Data Informativeness in Linear Optimization under Uncertainty
Omar Bennouna, Amine Bennouna, Saurabh Amin, Asuman Ozdaglar
TL;DR
This paper develops a principled framework for task-aware data collection in linear optimization under uncertainty. It introduces a decision-focused notion of data informativeness and provides a complete geometric characterization of when a data set suffices to recover the optimal decision, linking sufficiency to the cost-directions that can alter the optimal solution. A tractable two-stage algorithm computes minimal sufficient data sets under general query constraints, with extensions to vector-space, convex, and more general uncertainty sets, including MIPs and noisy observations.
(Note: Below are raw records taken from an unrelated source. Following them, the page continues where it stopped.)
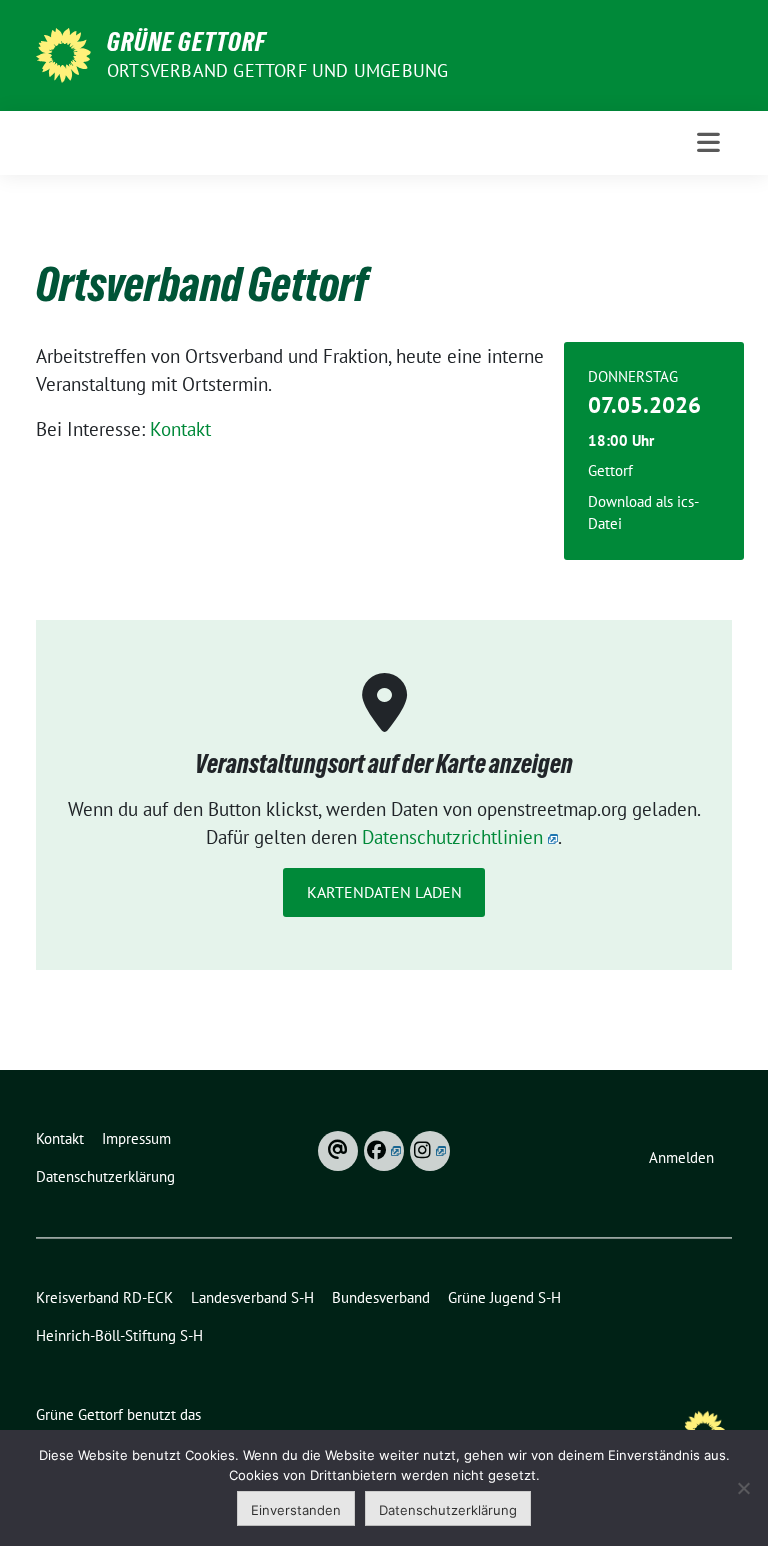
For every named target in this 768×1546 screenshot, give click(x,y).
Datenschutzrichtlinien (452, 837)
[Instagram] (430, 1151)
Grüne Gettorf (186, 42)
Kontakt (180, 429)
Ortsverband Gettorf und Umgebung (277, 70)
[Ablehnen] (743, 1488)
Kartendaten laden (384, 892)
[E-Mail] (338, 1151)
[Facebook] (384, 1151)
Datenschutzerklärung (448, 1510)
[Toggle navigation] (708, 142)
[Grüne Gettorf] (63, 53)
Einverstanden (296, 1510)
Through applications to minimal-cost subway design and non-adaptive hiring interviews, it demonstrates that small, carefully chosen data sets can be highly informative for optimal decision-making. The framework offers insights into data collection design, illuminates computational trade-offs, and highlights natural extensions to broader problem classes and observation structures.
Abstract
We study the problem of determining what data is required to solve a decision-making task when only partial information about the state of the world is available. Focusing on linear programs, we introduce a decision-focused notion of data informativeness that formalizes when a data set is sufficient to recover the optimal decision. Our notion abstracts away the notion of estimators (how data is used): it depends solely on the structure of the optimization task and the uncertainty. Our main result provides a geometric characterization of data sufficiency: a data set is sufficient if and only if, together with prior knowledge, it captures all cost directions that can change the optimal solution, given the task structure and the uncertainty set. Building on our characterization, we develop a tractable algorithm to determine minimal sufficient data sets under general data collection constraints. Taken together, our work introduces a principled framework for task-aware data collection. We demonstrate the approach in two applications: selecting where to conduct field experiments to inform infrastructure design and choosing which candidates to interview in order to make an optimal hiring decision. Our results illustrate that small, carefully selected data sets often suffice to determine the optimal decisions.